Paulin Marois, leader of the pro-independence Parti Quebecois, has continued the province's tradition of delusional politics when she boasted about Quebec's share of the medal count in London.
True enough, athletes from la belle province won the first four bronze medals at the 2012 Summer Olympics in diving, judo and weightlifting. As election fever heated up in late July, Marois couldn't help but tout the success of Quebec's athletes.
"This means, among other things, that it's another example of how Quebec could shine among the brightest . . . as an independent country. We could continue to win our medals, I'm sure of that."
Nice thought, but no.
Canadian athletes aren't swimming in money - not like the U.S., anyway - but they do receive a decent amount of funds to bolster their training demands. Indeed, the Own the Podium program was designed to pour more money - $117 million, initially - into athletic programs.
That's a good chunk of change, and from the perspective of athletic achievement, there's good reason for it. It has been established that the amount of money a country puts into athletics corresponds to success on the podium.

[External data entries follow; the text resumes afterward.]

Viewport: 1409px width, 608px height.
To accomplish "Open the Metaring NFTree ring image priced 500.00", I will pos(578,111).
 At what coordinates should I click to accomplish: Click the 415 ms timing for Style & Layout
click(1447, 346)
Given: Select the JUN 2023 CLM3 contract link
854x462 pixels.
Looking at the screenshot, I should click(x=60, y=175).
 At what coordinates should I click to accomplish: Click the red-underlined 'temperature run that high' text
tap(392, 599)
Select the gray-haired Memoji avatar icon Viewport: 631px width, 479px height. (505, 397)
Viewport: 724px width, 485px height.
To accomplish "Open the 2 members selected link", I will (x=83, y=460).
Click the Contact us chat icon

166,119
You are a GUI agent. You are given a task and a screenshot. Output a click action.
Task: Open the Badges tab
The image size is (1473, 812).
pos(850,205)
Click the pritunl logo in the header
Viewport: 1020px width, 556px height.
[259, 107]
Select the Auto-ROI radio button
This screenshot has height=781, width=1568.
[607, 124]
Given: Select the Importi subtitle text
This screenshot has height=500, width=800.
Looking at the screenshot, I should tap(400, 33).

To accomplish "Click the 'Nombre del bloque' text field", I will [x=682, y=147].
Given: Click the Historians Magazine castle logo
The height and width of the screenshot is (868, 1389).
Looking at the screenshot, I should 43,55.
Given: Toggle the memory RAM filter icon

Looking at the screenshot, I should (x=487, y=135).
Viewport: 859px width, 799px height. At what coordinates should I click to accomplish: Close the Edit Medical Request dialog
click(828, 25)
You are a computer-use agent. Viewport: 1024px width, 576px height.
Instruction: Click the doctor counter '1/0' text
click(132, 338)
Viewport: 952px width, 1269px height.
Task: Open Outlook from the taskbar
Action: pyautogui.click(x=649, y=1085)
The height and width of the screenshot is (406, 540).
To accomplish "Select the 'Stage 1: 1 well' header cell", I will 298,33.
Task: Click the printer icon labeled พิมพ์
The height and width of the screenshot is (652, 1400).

So, if Quebec became its own country, how could it possibly keep up with funding compared to other nations? According to the Department of Finance, Quebec will get $7.4 billion in equalization payments in 2012-13, far outdistancing its provincial counterparts.
Without that money generated from "have provinces," most notably Alberta and its oilsands, Quebec would be at a major loss when it comes to funding sports.
Indeed, in a province that prides itself on $7-a-day daycare and its arts culture, sports would no doubt take a back seat - and so would all those potential Olympic medals.
Marois' political games may work in certain parts of Quebec, but one hopes most voters will have enough common sense to see through her empty rhetoric and dreams of an independent Quebec.
We Say editorials represent the viewpoint of The Daily News and are written by editor Robert Koopmans, city editor Tracy Gilchrist, news editor Mike Cornell or associate news editors Dan Spark and Mark Rogers.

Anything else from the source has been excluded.